> Exercise data
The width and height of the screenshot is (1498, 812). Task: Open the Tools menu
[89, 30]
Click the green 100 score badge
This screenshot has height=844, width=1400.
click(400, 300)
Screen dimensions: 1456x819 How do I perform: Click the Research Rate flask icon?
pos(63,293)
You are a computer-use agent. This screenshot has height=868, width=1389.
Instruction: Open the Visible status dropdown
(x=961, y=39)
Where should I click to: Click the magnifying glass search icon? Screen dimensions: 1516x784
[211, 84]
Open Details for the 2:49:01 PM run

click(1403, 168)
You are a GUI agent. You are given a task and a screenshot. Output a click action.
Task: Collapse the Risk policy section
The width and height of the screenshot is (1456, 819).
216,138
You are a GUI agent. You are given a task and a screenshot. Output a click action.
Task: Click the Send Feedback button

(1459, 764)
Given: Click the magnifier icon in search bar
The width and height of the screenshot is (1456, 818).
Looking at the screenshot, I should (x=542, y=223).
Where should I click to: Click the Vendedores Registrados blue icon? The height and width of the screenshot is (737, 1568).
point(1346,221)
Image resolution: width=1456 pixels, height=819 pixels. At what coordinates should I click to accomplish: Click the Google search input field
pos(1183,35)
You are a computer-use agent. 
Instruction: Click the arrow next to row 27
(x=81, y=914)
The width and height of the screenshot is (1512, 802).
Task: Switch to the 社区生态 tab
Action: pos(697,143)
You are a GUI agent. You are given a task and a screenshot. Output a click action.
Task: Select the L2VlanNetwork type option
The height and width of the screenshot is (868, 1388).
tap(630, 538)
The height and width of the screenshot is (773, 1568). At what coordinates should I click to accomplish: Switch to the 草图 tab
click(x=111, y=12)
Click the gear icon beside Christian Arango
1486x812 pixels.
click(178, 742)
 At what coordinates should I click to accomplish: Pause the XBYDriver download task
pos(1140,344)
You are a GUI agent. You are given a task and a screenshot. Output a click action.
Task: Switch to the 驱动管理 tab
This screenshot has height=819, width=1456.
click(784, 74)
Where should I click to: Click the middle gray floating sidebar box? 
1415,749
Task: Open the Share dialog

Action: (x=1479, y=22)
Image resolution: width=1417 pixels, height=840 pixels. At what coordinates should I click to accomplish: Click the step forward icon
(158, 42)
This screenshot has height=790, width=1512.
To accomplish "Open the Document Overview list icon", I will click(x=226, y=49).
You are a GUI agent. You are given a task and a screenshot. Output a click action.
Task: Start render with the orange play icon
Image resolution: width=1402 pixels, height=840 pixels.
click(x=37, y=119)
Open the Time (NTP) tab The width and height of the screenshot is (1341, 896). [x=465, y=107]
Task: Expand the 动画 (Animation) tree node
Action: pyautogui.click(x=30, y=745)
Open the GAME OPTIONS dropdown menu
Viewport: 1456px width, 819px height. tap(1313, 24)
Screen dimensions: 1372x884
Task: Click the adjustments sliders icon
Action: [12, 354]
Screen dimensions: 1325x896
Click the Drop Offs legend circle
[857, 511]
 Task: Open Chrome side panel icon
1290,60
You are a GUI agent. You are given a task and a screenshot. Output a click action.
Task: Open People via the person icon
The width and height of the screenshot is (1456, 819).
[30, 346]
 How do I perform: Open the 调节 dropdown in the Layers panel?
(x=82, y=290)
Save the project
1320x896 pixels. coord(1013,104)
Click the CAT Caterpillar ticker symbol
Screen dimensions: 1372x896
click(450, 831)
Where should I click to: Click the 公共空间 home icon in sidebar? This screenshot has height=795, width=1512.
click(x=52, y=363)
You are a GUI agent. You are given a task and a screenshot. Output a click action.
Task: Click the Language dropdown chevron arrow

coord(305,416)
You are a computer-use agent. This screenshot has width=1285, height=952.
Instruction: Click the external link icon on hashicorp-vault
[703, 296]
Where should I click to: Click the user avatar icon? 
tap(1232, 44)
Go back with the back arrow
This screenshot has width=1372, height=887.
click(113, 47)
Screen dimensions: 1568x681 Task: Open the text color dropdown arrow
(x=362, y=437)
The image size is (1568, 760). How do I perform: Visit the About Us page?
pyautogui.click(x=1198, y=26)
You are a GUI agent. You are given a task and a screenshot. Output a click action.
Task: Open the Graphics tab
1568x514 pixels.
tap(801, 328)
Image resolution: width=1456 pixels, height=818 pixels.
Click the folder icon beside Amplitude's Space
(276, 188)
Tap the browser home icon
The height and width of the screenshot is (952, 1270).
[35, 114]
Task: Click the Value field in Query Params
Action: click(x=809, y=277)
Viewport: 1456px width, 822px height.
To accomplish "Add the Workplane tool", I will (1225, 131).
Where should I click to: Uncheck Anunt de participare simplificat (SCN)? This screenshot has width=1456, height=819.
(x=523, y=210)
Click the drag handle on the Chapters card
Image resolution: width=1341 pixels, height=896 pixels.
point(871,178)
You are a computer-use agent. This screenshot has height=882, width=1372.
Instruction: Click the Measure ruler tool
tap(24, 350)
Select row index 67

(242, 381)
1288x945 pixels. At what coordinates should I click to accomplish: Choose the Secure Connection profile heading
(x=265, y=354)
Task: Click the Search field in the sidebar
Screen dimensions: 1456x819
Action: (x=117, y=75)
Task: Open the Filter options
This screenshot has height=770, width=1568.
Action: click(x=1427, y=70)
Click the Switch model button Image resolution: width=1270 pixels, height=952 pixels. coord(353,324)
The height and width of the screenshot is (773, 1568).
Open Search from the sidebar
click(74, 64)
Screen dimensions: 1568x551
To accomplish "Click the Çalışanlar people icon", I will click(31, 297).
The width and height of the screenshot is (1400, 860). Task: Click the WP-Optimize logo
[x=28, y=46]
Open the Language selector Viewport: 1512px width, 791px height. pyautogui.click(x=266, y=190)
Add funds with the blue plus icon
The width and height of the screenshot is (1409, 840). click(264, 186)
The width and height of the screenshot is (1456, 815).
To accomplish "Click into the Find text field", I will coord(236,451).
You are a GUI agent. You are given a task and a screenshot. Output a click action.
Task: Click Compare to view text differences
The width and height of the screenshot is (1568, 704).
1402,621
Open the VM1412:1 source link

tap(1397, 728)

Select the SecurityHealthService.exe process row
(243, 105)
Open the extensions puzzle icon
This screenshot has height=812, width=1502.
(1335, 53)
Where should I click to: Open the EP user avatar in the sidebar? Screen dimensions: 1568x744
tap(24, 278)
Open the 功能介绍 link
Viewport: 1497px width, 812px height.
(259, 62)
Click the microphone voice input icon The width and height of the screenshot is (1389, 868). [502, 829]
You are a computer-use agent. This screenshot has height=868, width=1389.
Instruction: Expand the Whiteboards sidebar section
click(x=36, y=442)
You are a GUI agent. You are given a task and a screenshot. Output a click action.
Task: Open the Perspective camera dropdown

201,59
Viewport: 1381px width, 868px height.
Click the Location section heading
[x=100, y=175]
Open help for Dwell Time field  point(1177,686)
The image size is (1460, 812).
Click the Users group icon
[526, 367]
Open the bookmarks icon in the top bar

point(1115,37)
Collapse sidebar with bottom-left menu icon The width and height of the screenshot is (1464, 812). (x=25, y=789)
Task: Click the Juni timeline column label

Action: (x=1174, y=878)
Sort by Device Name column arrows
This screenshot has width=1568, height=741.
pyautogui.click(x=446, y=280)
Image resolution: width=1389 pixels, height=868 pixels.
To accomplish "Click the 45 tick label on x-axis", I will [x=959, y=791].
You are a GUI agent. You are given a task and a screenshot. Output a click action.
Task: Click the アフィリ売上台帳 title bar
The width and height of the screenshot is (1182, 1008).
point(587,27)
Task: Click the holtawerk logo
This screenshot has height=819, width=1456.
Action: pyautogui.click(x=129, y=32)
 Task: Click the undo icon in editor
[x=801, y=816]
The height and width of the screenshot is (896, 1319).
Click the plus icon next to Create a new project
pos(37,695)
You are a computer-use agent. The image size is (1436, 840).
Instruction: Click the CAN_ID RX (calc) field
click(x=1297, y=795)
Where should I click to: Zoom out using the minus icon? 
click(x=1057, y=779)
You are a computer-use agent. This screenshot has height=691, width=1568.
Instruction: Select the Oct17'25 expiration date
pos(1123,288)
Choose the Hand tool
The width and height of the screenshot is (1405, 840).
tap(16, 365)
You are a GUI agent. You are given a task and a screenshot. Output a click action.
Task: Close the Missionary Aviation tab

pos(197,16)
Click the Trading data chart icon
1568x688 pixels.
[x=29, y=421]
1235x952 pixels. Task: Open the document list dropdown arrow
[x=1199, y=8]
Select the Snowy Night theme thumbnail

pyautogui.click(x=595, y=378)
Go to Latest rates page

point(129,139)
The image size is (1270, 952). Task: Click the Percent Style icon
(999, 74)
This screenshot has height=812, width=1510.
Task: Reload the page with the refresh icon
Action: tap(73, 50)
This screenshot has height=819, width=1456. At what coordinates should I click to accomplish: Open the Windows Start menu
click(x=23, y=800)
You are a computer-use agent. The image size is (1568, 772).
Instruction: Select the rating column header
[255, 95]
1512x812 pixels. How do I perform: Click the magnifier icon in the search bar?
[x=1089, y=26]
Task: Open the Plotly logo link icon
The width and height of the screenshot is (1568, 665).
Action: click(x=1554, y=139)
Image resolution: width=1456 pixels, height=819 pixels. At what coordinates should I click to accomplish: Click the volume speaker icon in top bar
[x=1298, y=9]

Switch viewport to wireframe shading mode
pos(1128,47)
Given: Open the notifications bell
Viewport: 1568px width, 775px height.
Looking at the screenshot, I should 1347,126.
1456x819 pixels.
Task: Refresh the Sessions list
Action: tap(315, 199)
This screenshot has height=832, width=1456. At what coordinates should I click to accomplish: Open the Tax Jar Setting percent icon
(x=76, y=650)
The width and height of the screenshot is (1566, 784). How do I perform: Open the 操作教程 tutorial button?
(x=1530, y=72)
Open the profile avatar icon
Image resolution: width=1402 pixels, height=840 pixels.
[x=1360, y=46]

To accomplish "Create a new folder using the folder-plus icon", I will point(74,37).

> Task statement
Your task for the entries above: copy exactly the span starting with the line with "Task: Select the L2VlanNetwork type option" and going on through the line with "Task: Switch to the 驱动管理 tab", both lines included, and nothing else.

> Finished task
Task: Select the L2VlanNetwork type option
The height and width of the screenshot is (868, 1388).
tap(630, 538)
The height and width of the screenshot is (773, 1568). At what coordinates should I click to accomplish: Switch to the 草图 tab
click(x=111, y=12)
Click the gear icon beside Christian Arango
1486x812 pixels.
click(178, 742)
 At what coordinates should I click to accomplish: Pause the XBYDriver download task
pos(1140,344)
You are a GUI agent. You are given a task and a screenshot. Output a click action.
Task: Switch to the 驱动管理 tab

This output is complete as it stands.